• **Goal of the exercise**
Copy the rows word for word, beginning with the line that contains "Open the GitHub hamburger navigation menu" and ending with the line that contains "pyautogui.click(x=39, y=302)", including both of those lines. Leave the pictures out.

• **Extracted information**
-*-*-

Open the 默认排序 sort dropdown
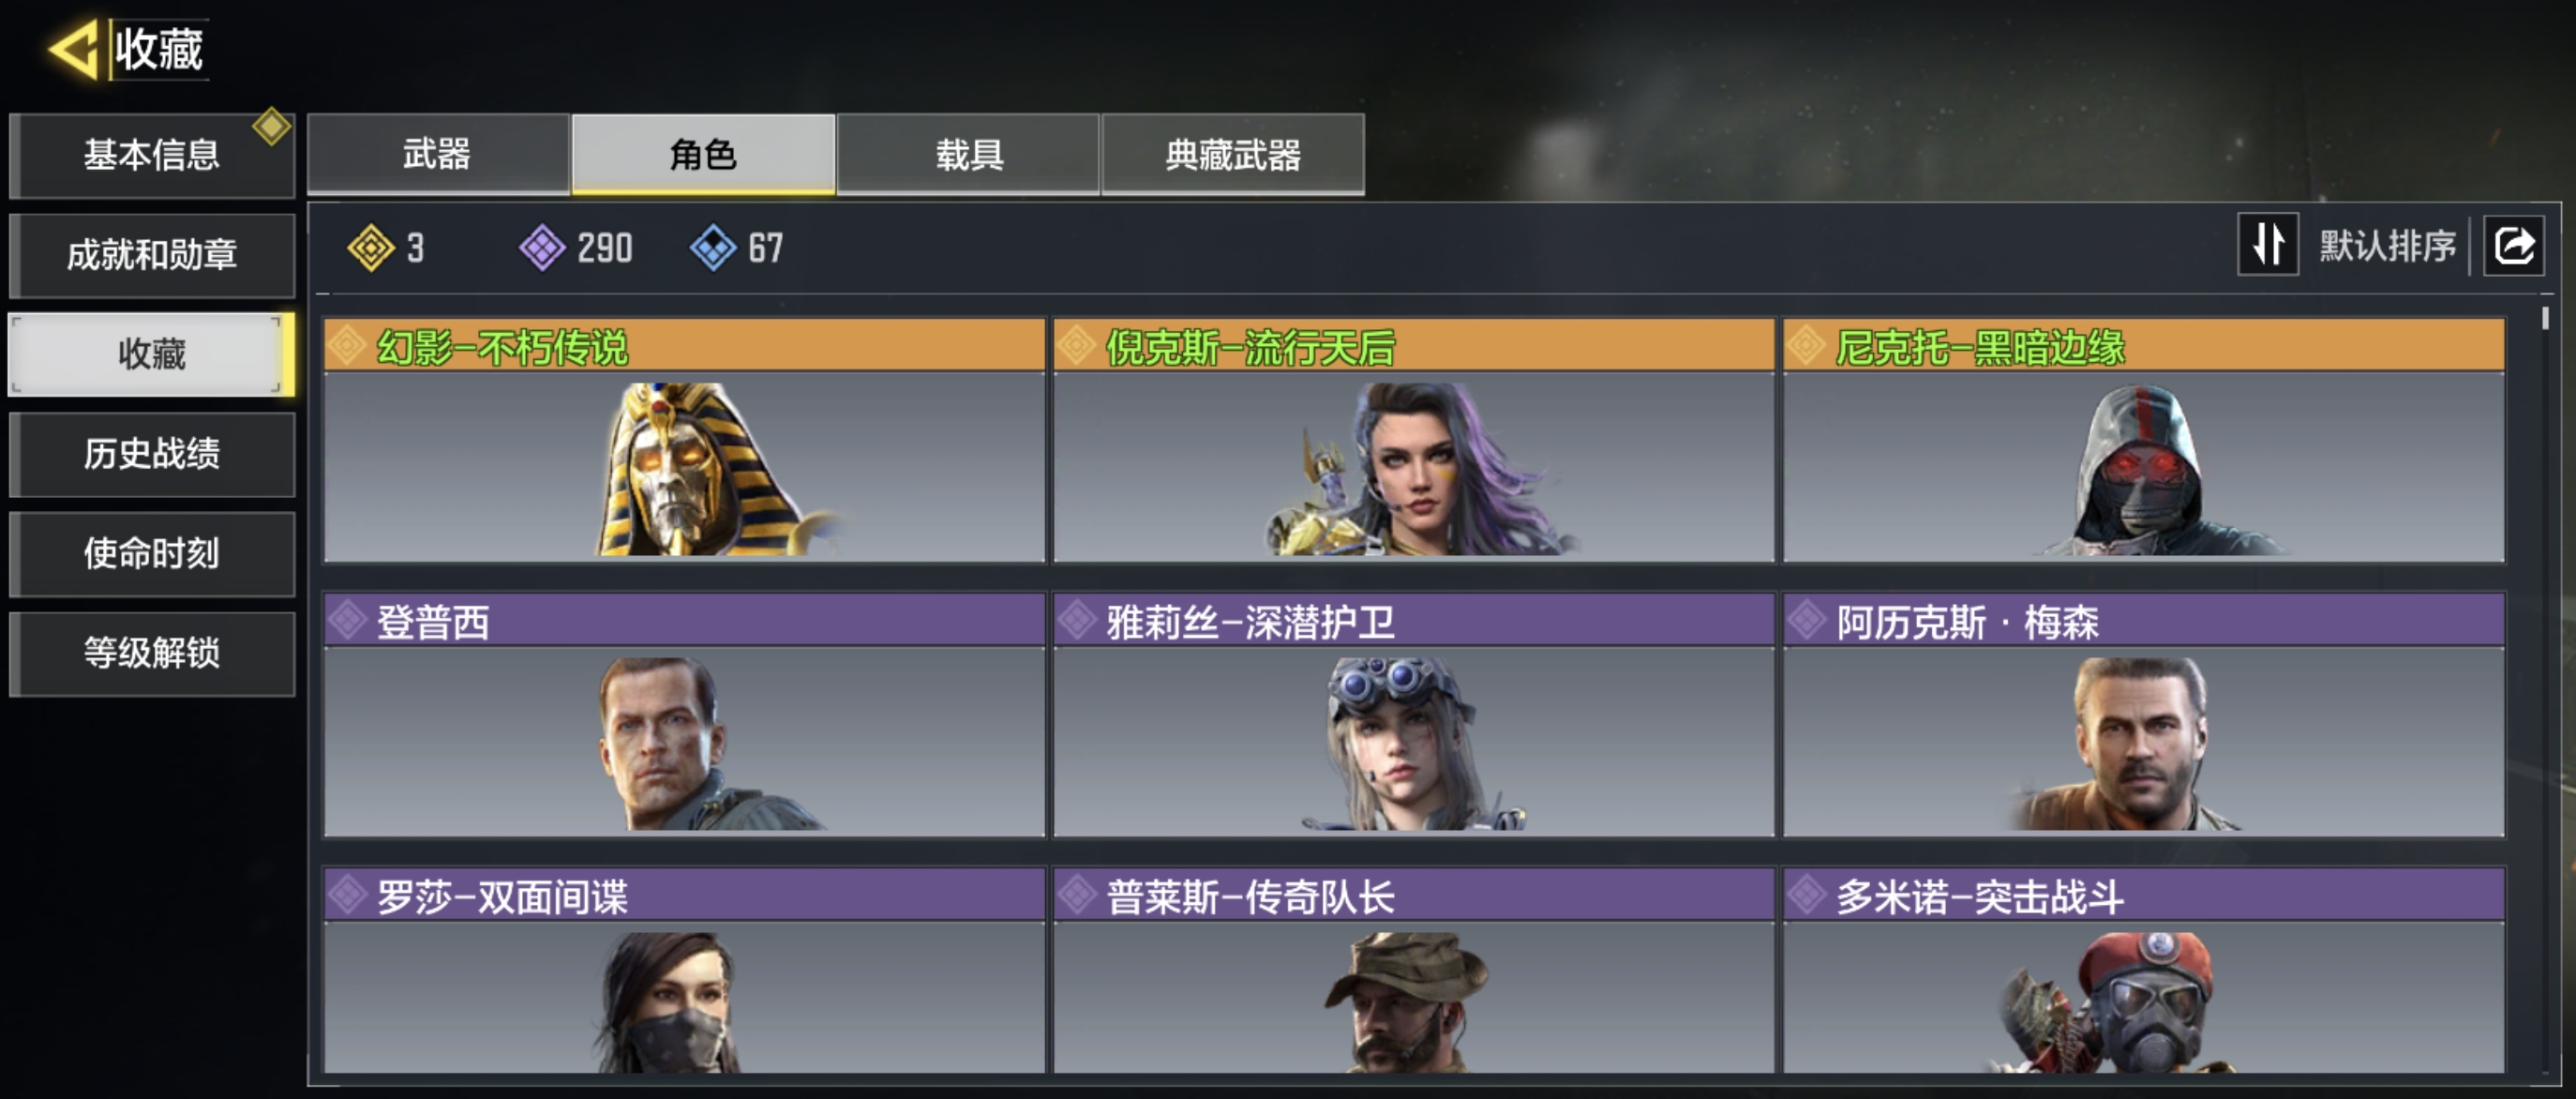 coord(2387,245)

-*-*-

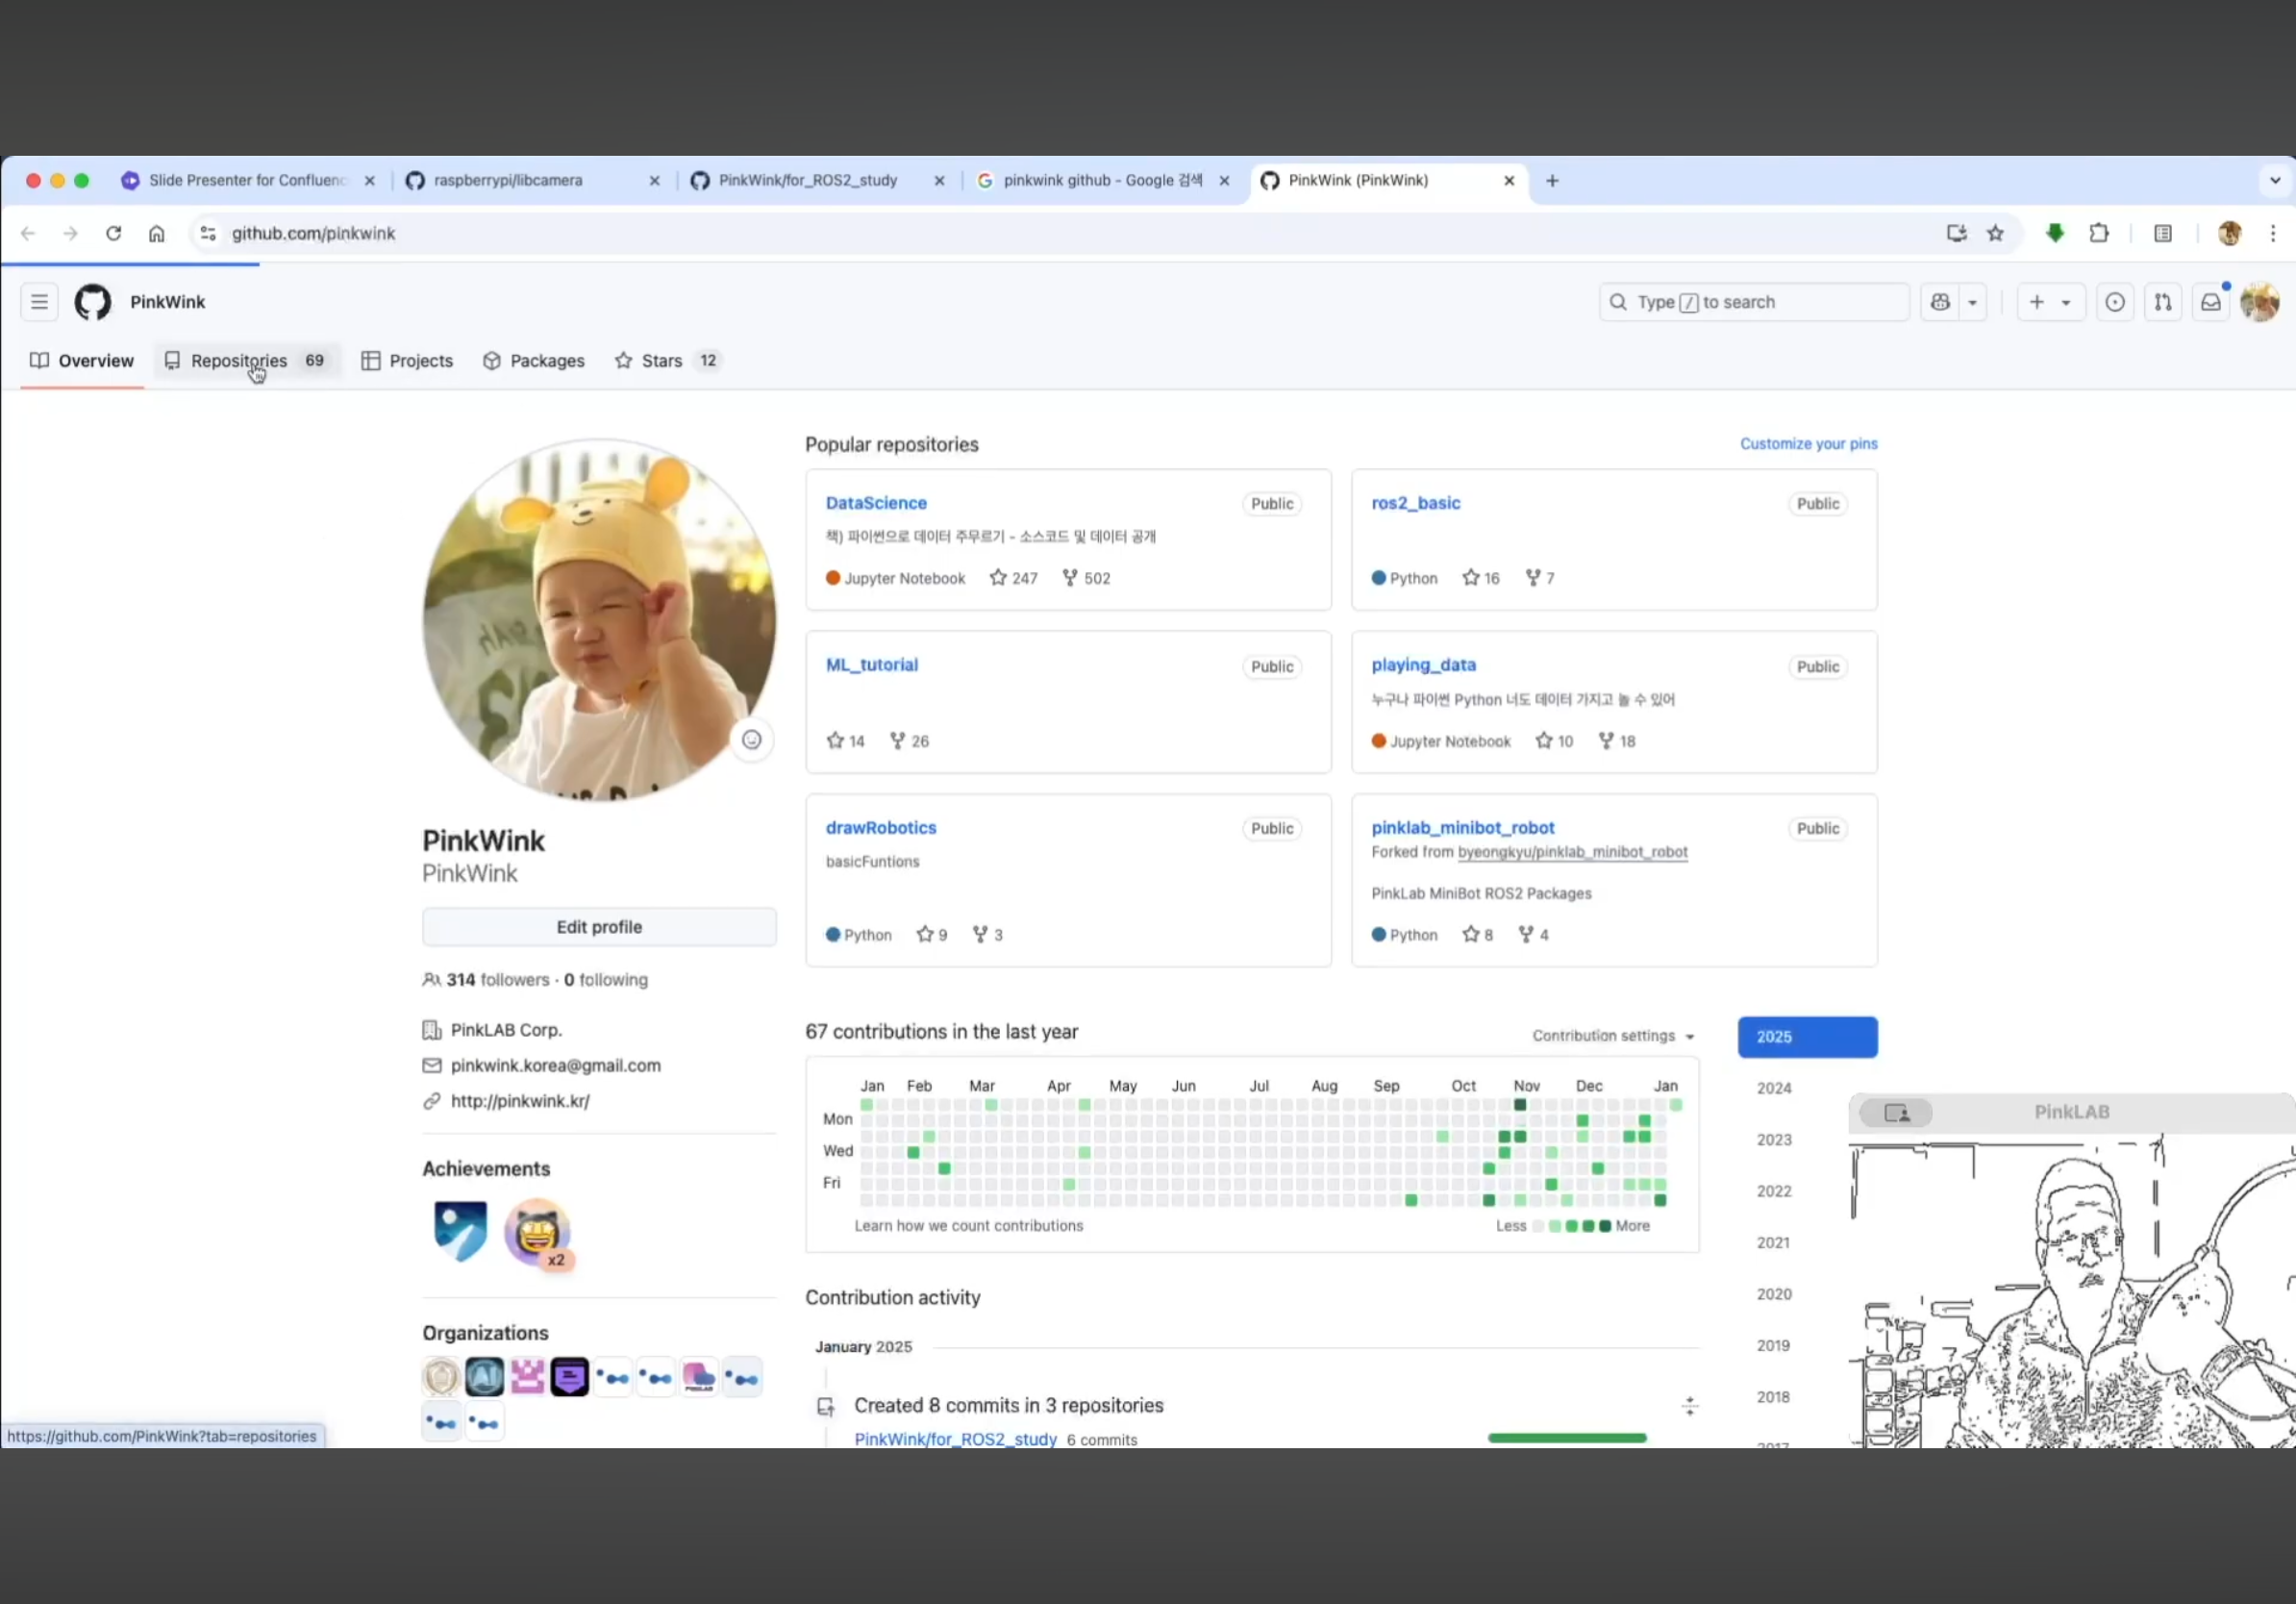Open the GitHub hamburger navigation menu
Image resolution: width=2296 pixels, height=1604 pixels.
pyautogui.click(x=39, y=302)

-*-*-

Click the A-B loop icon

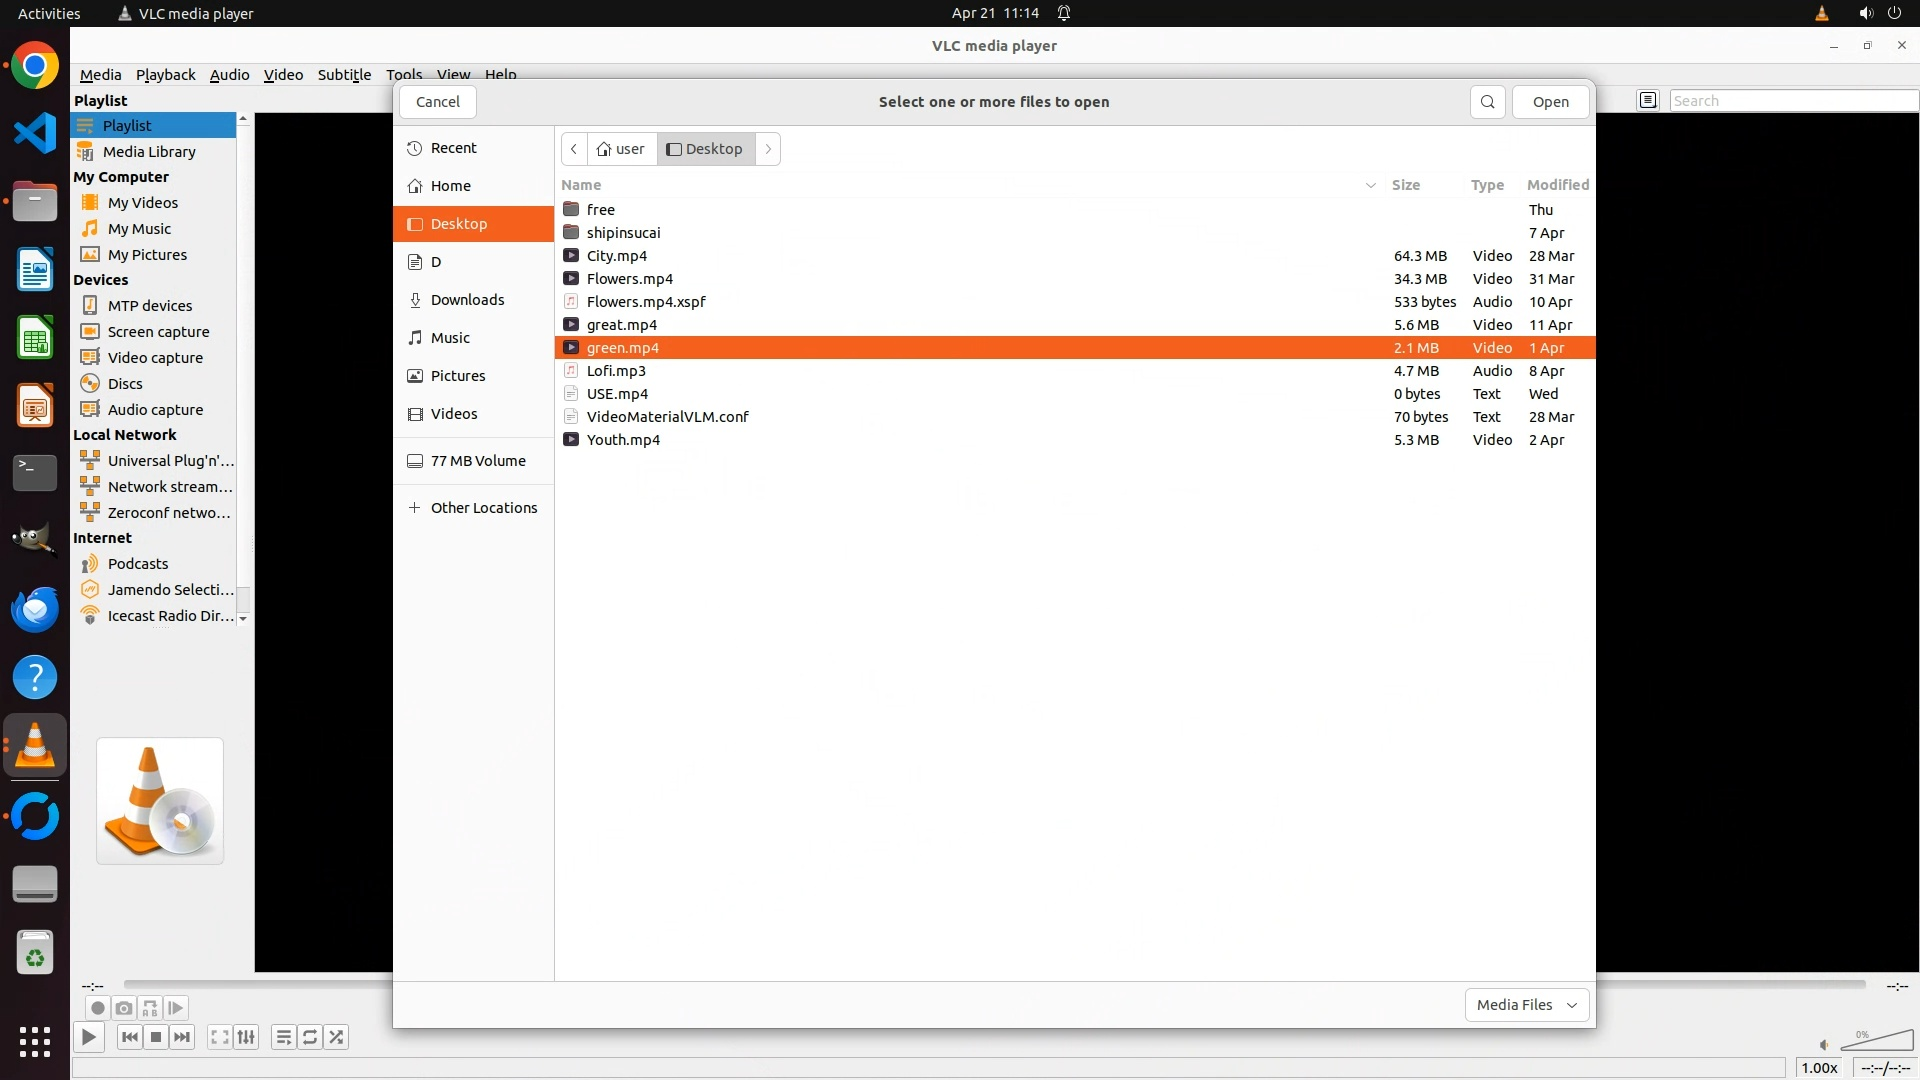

-*-*-

• **Exercise solution**
Open the GitHub hamburger navigation menu
Image resolution: width=2296 pixels, height=1604 pixels.
pyautogui.click(x=39, y=302)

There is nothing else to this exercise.